• **Anforderungen**
Gibst du aus dem Dokument unten den Abschnitt von „Maifest 2023 –“ bis einschließlich „links oder rechts?“ wortgetreu wieder?

• **Dokument**
----------
Maifest 2023 – Darf ich bitten!
Oliver
Takt zählen, summen, schunkeln. Liebe Gemeinde, dieses Lied bringt einen in Schwung, oder? Was für einen Tanz man wohl darauf tanzen kann? Antje, was meinst Du?
Antje
Einen Walzer vielleicht?
Oliver
Oh, wie lange ist unser Tanzkurs schon her? Beginnt man nochmal mit links oder rechts?
Antje
Kommt drauf an: Ich oder Du? Ich bin mir aber auch unsicher. Vielleicht gibt es hier jemanden, der den Rhythmus und Schwung vom Walzer ganz genau weiß. NN – von Dir weiß ich, dass Du gerne tanzt! Darf ich bitten?
----------
• **Datensatzinhalt**

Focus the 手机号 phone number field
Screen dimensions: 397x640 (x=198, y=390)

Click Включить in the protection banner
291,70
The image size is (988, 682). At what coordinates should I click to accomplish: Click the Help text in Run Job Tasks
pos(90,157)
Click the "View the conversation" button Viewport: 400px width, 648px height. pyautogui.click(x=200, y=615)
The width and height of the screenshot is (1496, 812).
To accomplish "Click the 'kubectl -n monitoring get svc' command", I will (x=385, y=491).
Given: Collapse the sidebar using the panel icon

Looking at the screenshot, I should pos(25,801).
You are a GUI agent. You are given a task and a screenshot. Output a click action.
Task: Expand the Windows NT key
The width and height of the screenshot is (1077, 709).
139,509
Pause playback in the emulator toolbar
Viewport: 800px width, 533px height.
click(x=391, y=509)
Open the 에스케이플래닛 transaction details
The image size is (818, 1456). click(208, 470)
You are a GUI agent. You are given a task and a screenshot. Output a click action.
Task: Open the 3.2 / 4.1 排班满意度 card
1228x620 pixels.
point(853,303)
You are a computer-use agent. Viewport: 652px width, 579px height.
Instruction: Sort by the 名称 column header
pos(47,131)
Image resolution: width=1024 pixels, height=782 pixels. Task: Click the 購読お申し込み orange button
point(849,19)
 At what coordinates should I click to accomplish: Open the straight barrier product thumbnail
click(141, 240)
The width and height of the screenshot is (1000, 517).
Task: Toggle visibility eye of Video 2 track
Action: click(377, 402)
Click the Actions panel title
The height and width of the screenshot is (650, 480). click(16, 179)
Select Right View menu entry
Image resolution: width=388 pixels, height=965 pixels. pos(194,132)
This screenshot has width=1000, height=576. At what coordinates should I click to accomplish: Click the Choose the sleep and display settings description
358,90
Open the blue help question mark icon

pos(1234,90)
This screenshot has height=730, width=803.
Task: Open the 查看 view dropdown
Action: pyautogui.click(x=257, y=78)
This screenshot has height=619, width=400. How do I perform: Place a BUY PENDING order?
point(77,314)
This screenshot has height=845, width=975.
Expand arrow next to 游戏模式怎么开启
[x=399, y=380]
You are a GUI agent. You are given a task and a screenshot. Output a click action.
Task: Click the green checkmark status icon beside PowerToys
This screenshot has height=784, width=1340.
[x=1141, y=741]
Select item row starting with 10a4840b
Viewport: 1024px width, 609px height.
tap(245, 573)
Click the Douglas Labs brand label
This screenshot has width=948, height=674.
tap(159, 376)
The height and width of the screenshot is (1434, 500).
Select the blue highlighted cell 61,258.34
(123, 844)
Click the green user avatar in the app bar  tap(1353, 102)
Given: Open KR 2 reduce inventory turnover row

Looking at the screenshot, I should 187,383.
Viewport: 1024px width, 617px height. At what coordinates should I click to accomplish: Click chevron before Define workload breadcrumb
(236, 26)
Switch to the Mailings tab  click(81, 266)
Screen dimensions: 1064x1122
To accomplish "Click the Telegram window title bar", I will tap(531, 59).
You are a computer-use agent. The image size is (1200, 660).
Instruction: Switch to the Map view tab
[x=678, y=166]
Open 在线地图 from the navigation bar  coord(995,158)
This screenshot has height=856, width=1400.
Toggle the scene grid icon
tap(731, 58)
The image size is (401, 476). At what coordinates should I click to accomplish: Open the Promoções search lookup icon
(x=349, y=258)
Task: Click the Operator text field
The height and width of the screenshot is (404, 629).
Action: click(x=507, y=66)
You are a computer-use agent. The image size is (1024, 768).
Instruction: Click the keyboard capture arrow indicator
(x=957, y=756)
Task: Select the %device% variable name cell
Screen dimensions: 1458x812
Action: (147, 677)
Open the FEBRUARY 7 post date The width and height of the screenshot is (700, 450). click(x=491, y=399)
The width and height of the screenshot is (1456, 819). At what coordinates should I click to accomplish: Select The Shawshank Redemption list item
----------
• **Korrektes Ergebnis**
Maifest 2023 – Darf ich bitten!
Oliver
Takt zählen, summen, schunkeln. Liebe Gemeinde, dieses Lied bringt einen in Schwung, oder? Was für einen Tanz man wohl darauf tanzen kann? Antje, was meinst Du?
Antje
Einen Walzer vielleicht?
Oliver
Oh, wie lange ist unser Tanzkurs schon her? Beginnt man nochmal mit links oder rechts?